Q: How do I monitor healing?
  A> Serial clinical exams plus CT at 8–12 weeks. MRI can assess vascularity; CT best evaluates bony bridging.
Conclusion
Scaphoid fractures demand a high index of suspicion, timely imaging, and individualized treatment. Advances in percutaneous fixation, bone grafting, and imaging have significantly improved outcomes, yet nonunion and AVN remain significant concerns—especially with proximal pole injuries. Early diagnosis and appropriate intervention are paramount to preserving wrist function and preventing post-traumatic arthritis. Multidisciplinary collaboration between emergency physicians, radiologists, and hand surgeons optimizes long-term results. The inclusion of illustrative radiographs, as shown above, reinforces the importance of both accurate diagnosis and postoperative assessment of union.
References
- Geissler WB, et al. Scaphoid Fractures and Nonunions. J Am Acad Orthop Surg. 2022;30(5):e479-e491.
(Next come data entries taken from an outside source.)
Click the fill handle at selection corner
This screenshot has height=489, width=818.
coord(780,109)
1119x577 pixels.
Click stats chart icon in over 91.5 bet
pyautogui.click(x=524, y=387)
 - Balen PF, Helmer R. Scaphoid Fractures: Evaluation and Management. Orthop Clin North Am. 2021;52(2):191–203.
 - Assmus P, et al. Fractures of the scaphoid: diagnosis and treatment—an analysis of 500 cases. Arch Orthop Trauma Surg. 2020;140(1):1–9.
 - American Society for Surgery of the Hand (ASSH). Scaphoid Fracture. https://www.assh.org/handcare/condition/scaphoid-fracture. Updated 2025.
 - OrthoBullets. Scaphoid Fracture. https://www.orthobullets.com/hand/6021/scaphoid-fracture. Updated July 2025.
 - Leeds Teaching Hospitals NHS Trust. Suspected Scaphoid Fracture Advice. 2025.
 - McCallister WV, et al. Central screw placement in percutaneous scaphoid fixation: a cadaveric study. J Hand Surg Am. 2003;28(1):26–33.
 - Trumble TE, et al. Optimal fixation for scaphoid waist fractures: A prospective randomized trial. J Hand Surg Am. 2020;45(3):212–220.